Trump’s Trade War With China Is a New Cold War For ‘The New World Order’

  • The markets have been slow to recognize the high-stakes game that’s playing out on the world stage.
  • Like the neoconservatives, Trump’s closest advisors have all identified China as the foremost threat to the United States in the years, and decades, ahead.
  • While there is good reason to challenge China on a variety of fronts and force it to change behavior that disadvantages the U.S., it is not inevitable that China is as dangerous as members of this administration claim.
  • This is is a new Cold War to determine who will be the hegemonic power, economically and militarily, in the years to come.

DESPARDES — Back in 1997, a group of neoconservatives founded “The Project for a New American Century” (PNAC) Think Tank in Washington DC, and produced a 97-page report.

It’s vision and goal included the following:

  • Shape an American Century favorable to American principles and interests
  • Challenge regimes hostile to American interests and values and target them for “regime change”

Korea , Iraq, Iran, Libya, Syria, Lebanon, Somalia, Sudan

  • Assert military authority around the globe
  • Increase military spending and capacity

On September 2000, one year before the September 11 event, PNAC issued a report that became the blueprint that has become U.S. Foreign Policy beginning with George W. Bush and continuing through the Obama administration, and it continues today in the Trump administration.

The Three Main Objectives

  1. Wage simultaneous wars
  2. Form a global “constabulary” i.e. world police force
  3. Control Space and Cyberspace

    This is “The New World Order.”

Led by so-called neocons, including former Vice President Dick Cheney, former Defense Secretary Donald Rumsfeld and current National Security Director John Bolton (all Republicans), the group leading the thinktank wrote white papers and sent letters to then-President Bill Clinton urging him and his foreign policy team to support regime change in Iraq, to start with. While Clinton (a Democrat president) voted out, his successor George W. Bush (a Republican president) would populate his foreign policy team with these group members and ultimately follow their lead into Baghdad for regime change– preceded by Afghanistan.

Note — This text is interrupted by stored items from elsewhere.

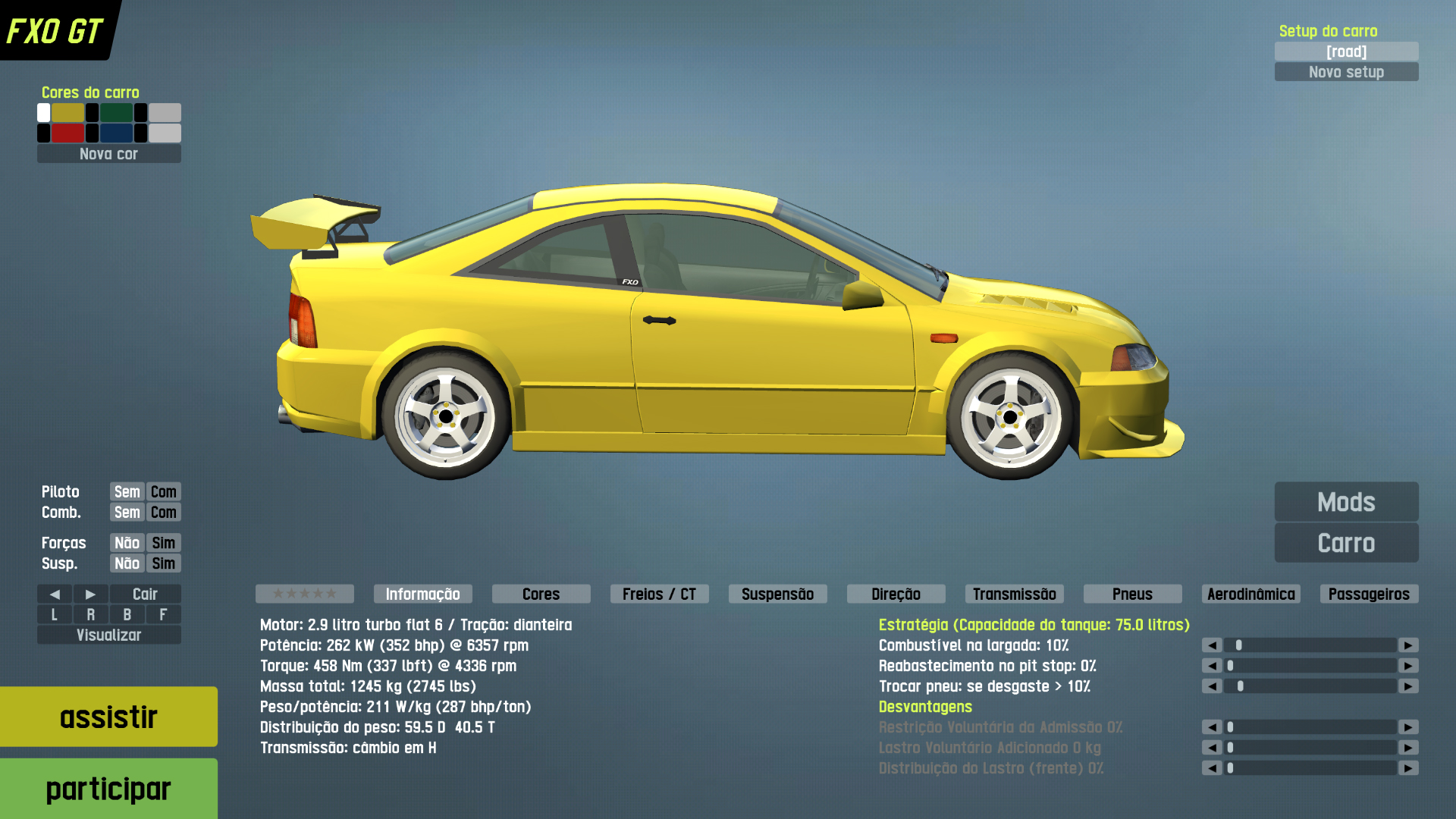Open the Aerodinâmica tab
The height and width of the screenshot is (819, 1456).
point(1250,594)
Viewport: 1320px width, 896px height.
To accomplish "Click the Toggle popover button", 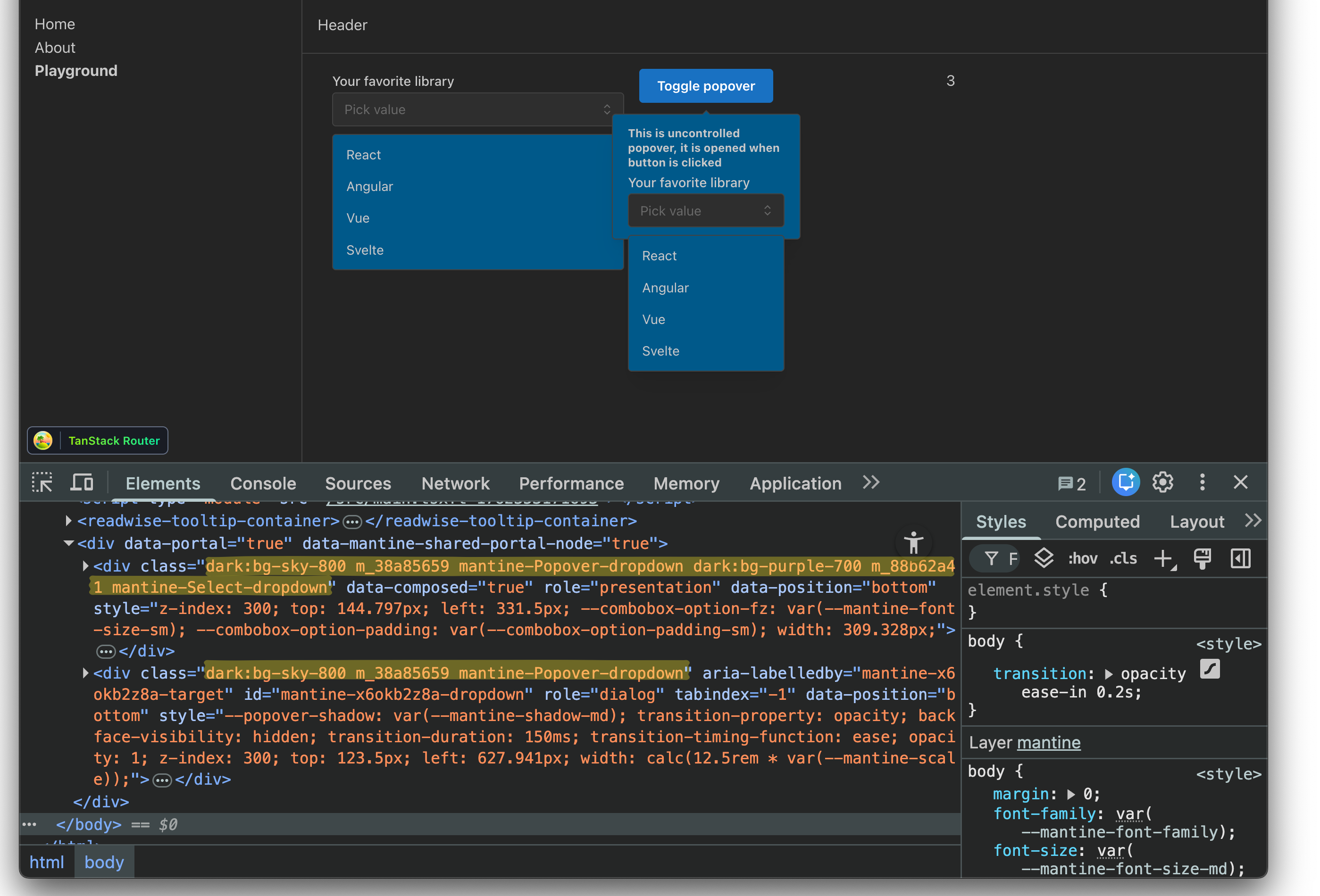I will pyautogui.click(x=705, y=86).
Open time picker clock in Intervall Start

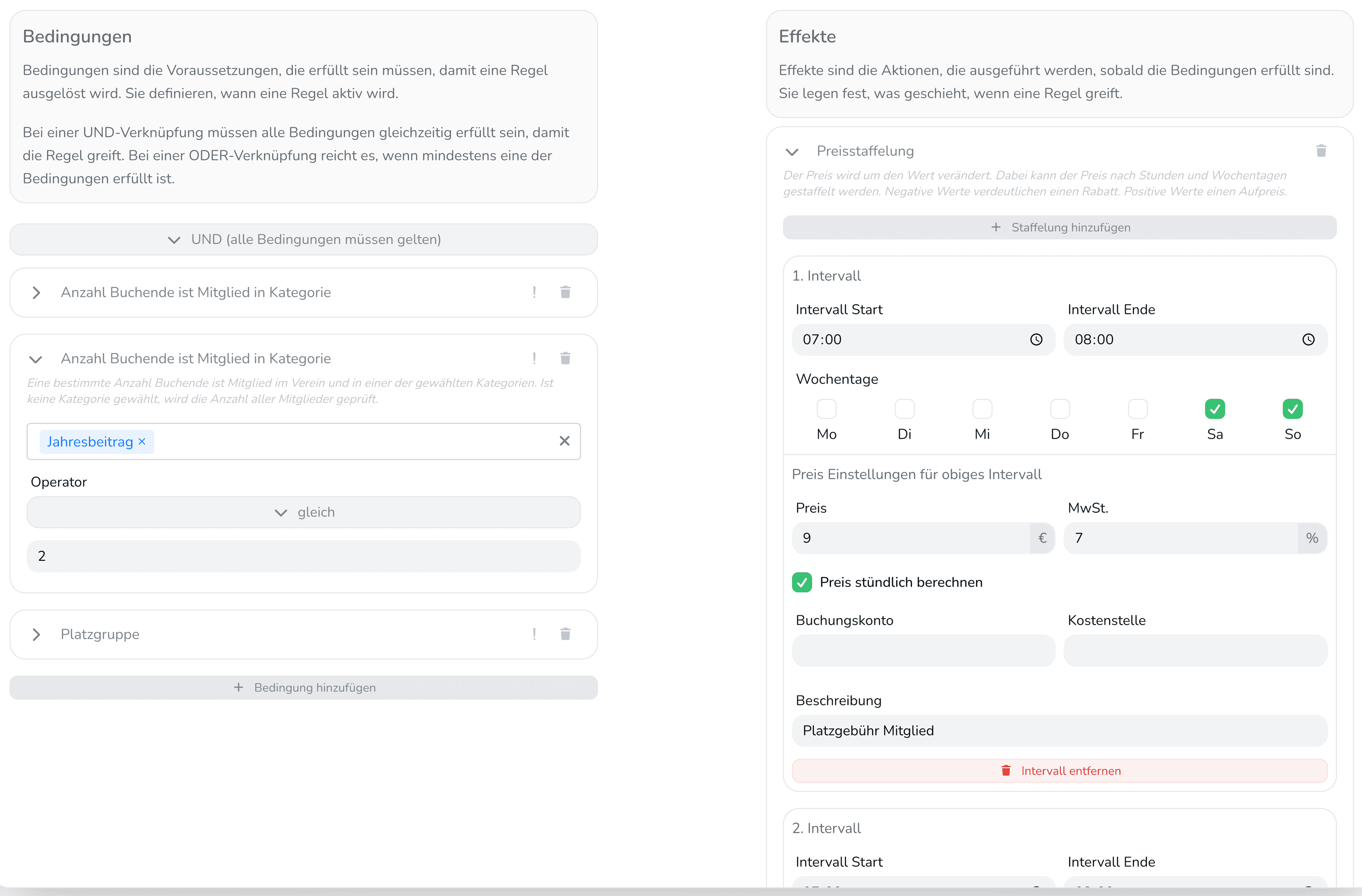(1036, 340)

Similarly today, Trump’s (a Republican president) closest advisors have identified China as the foremost threat to the United States in the years and decades ahead. They argue that China represents an existential economic and military threat to the U.S. and often imply that nothing less than crippling China’s economy will prevent Beijing from becoming stronger than the U.S. in military terms, threatening U.S. interests and becoming the world’s leading economic power in the next 10-15 years.

The Pivot to Asia, the tariffs, and annual war games in the Asia Pacific are all designed to threaten and to check China’s expansion which is the primary economic threat to fulfillment of this plan for a New World Order. China simply cannot be allowed to dictate the terms of a new world order.

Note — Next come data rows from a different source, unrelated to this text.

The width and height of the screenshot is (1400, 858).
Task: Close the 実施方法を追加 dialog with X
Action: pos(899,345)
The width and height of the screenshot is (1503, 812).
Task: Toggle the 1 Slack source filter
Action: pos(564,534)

President Trumph, like Bush 43 before him, is putting all his stock in these individuals who have more apocalyptic views of the world than advisors who have since departed the White House. President Trump has also stated plainly that he intends to win the “trade war” with China after the U.S. suffered through decades of unfair Chinese actions on the trade front. While there is good reason to challenge China on a variety of fronts and force them to change behavior that hurt the U.S., and other major trading partners, it is not inevitable that China is as dangerous as members of this administration claim.

Financial WMDs?

China, although it has more than $3 trillion in foreign exchange reserves, is also awash in debt and excess capacity from its housing supply to its manufacturing industries. Its economy is already weakening while its demographic profile is becoming a drag on growth. That, however, is not stopping this group from pressing China as hard as possible operating, as others did with respect to Iraq, on the assumption that China could somehow destroy the U.S. economically and militarily someday in the near future. That may be a dubious claim, as was the one about Iraq having weapons of mass destruction.

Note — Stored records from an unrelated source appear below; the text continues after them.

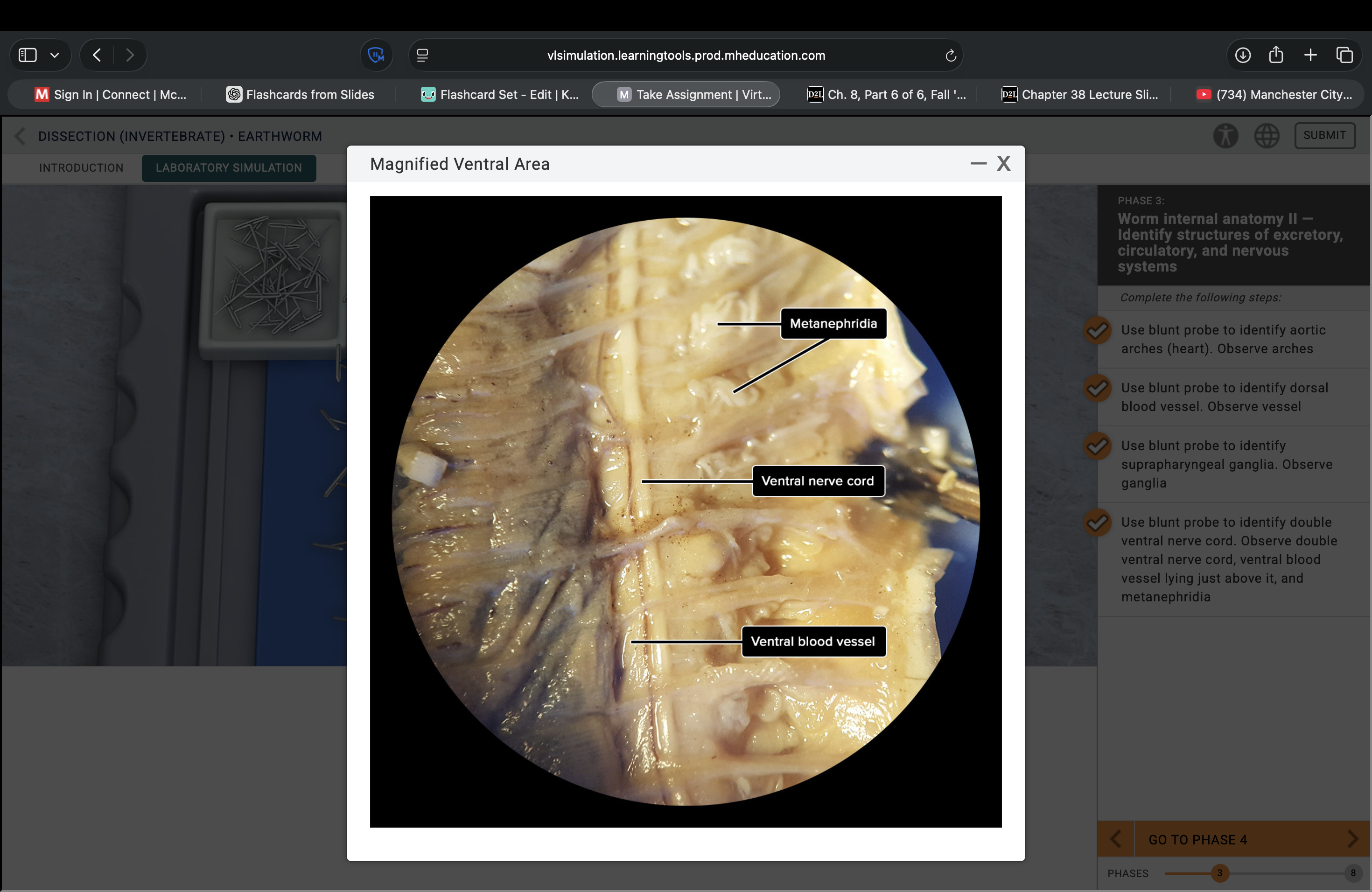The height and width of the screenshot is (892, 1372).
Task: Click the Phases slider handle at 3
Action: (x=1219, y=873)
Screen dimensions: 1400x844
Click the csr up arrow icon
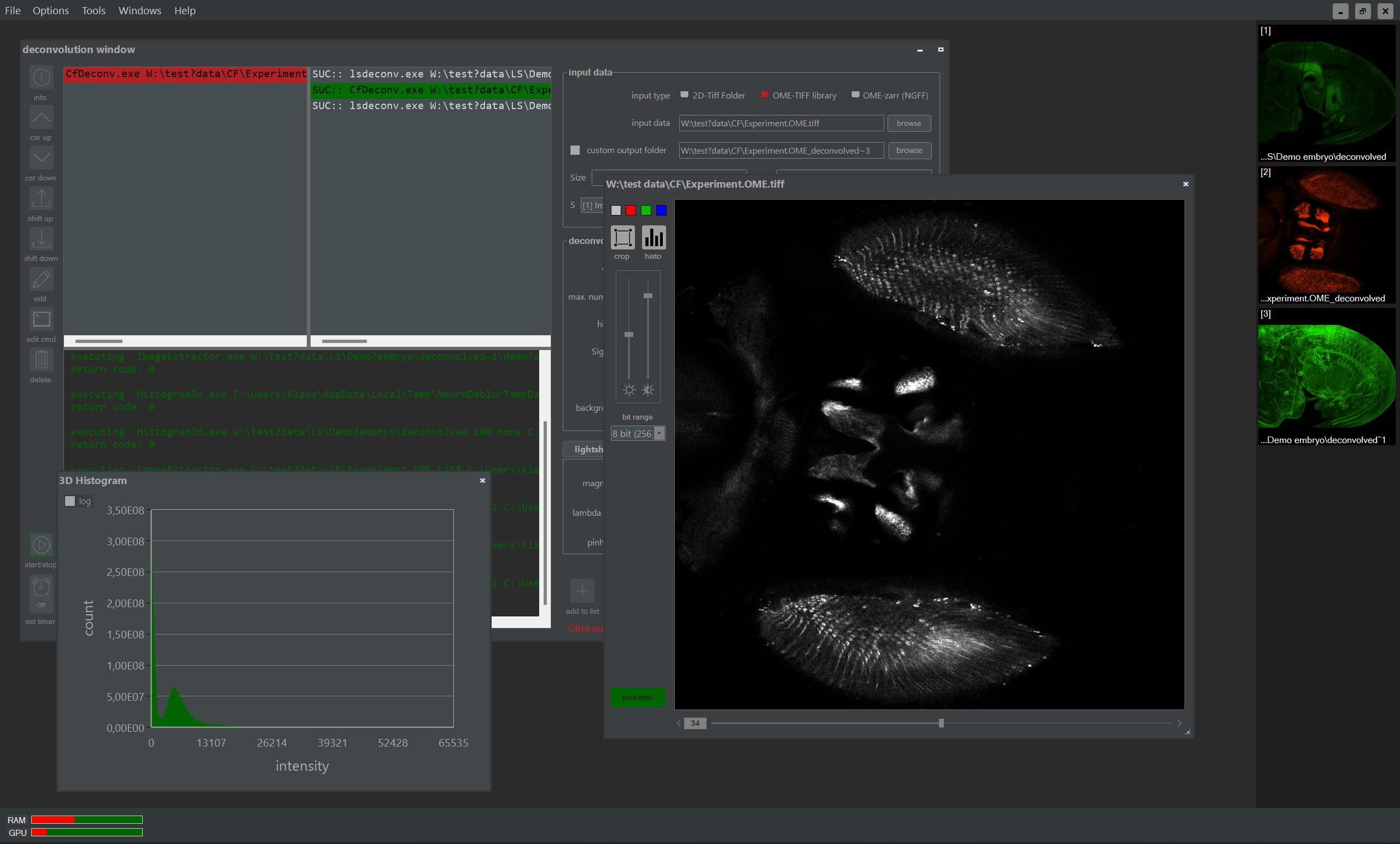tap(41, 118)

Like Bush, Trump appears to truly believe this is a war easily won with few adverse implications for the U.S.

But the financial markets are beginning to show signs of disagreement and sending message that fears of slowing global growth are a direct result of the widening fight with China. For example: Stocks, especially those exposed to China, are falling hard. So are interest rates, and economically sensitive commodities like copper and oil are weakening as well.

This is not a trade war. The markets have been slow to recognize the high-stakes game that’s playing out on the world stage. If this were just about bilateral trade deficits with China, the U.S. could easily sell more agricultural and energy products to China and narrow the gap by hundreds of billions of dollars. Instead, this is, as some surmise, a new Cold War to determine who will be the hegemonic power — economically and militarily — in the years to come.

That’s what the president’s closest advisors believe, even if Trump is focused solely on trade imbalances.

As was the case in 1997, and eventually when Bush took office in 2001, when important, or powerful, people tell you they are going to do something, it’s best to take them seriously and literally. That lesson appears to have been lost on Wall Street and Main Street … not so in Washington.

The question today, as in 2003, is how much of a price will we pay if the economic nationalists turn out to be just as wrong today as the neocons were more than a decade ago?

(Edited version of original article by Ron Insana, Senior Analyst & Commentator, CNBC).